Construction crews as early as today will learn if they can resume preparing Gold Ray Dam for demolition or must wait indefinitely while a lawsuit challenges Jackson County's removal of the 106-year-old structure from the Rogue River.

Construction crews as early as today will learn if they can resume preparing Gold Ray Dam for demolition or must wait indefinitely while a lawsuit challenges Jackson County's removal of the 106-year-old structure from the Rogue River.

U.S. District Court Judge Owen Panner did not issue a ruling Monday on whether to extend the week-long shutdown of dam-removal work since the suit filed by dam supporters who claimed their civil rights had been violated by improper procedures.

After a 30-minute hearing in U.S. District Court in Medford, Panner said he would issue a written ruling "in a day or two" on the request for a preliminary injunction request.

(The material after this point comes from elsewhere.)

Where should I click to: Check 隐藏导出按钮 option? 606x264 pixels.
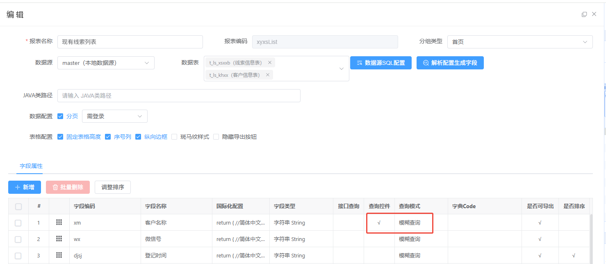[x=216, y=137]
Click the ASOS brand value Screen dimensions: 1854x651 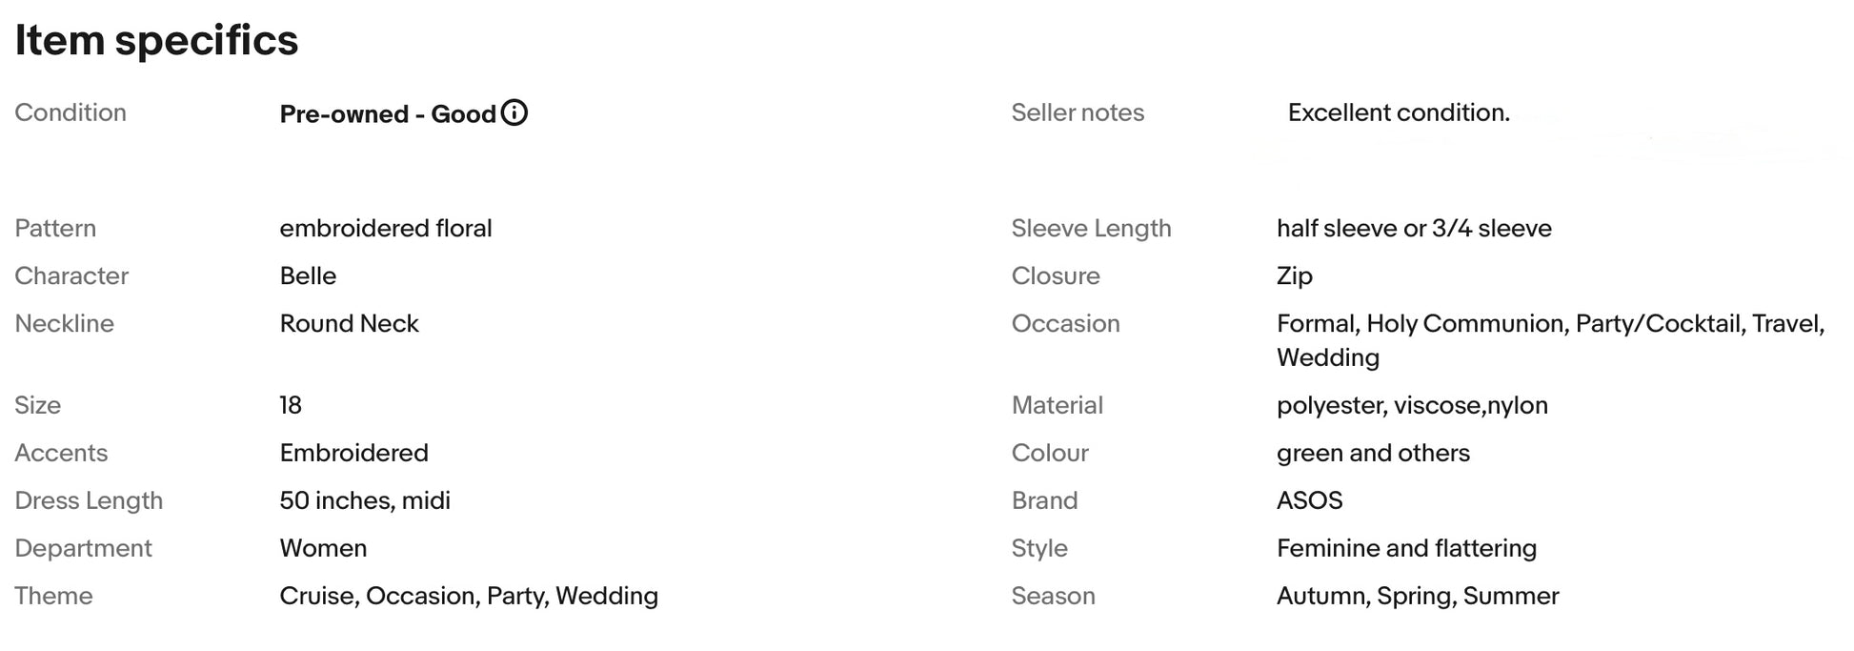[1309, 500]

A preliminary injunction could jeopardize the lion's share of work remaining on the $5.6 million project because a $5 million federal stimulus grant funding the project sunsets in October, when any unused money must be returned.

Dam supporters said not barring the county from demolition while the suit remains open would lead to the destruction of the dam, fish ladder and powerhouse before the case gets adjudicated.

"That dam is a significant public resource," Charles Boyer, one of the plaintiffs, said outside the courtroom following the hearing. "(Removing it) is a crime by the county against our future and our past."

The Medford-based Rogue Flyfishers Association, WaterWatch of Oregon and the Klamath-Siskiyou Wildlands Center of Ashland have signed on as codefendants with the county, which took possession of the decommissioned hydropower project in 1972 with hopes of creating a park.

Center attorney Pete Frost said it has joined in part because the dam's continued presence may be considered illegal under the federal Endangered Species Act because of its negative impacts on the Rogue's threatened wild coho salmon.

The Oregon Department of Fish and Wildlife considers the dam to be the fifth worst fish impediment — and the single worst dam — remaining in Oregon. Federal law bars harming of any listed species without federal permits.

"We need to get the dam removed and the river restored in a short time frame," Frost said outside of court.

Panner issued a temporary restraining order on demolition work July 19, setting up Monday's hearing.

Plaintiffs' attorney Jack Swift argues that dam supporters were denied their due process because county hearings officer Donald Rubenstein was hired and paid by the county. Plaintiffs did not allege any specific instances of bias.

Dam supporters had asked for an outside entity to hear their appeal of the county's floodplain permit. Rubenstein ruled Friday in the county's favor.

In court, Swift even suggested that if the county should lose this case, it could jeopardize Rubenstein's future employment.

Carla Scott, the county's lead attorney on the case, argued that hearings officers regularly deny or amend permits issued by county staffers. Based on case law, Scott argued that the plaintiffs were required to show that Rubenstein had a personal stake in whether the dam remained or was demolished. Panner said he would not rule on the merits of the case yet, just on the restraining order. Swift said Panner's questions to the attorneys show he's grasped the legal issues outlined in court filings last week, but Swift said the questions did not tip Panner's hand on whether he was leaning toward one side Monday.

"With Judge Panner, you won't know until the order is issued," Swift said.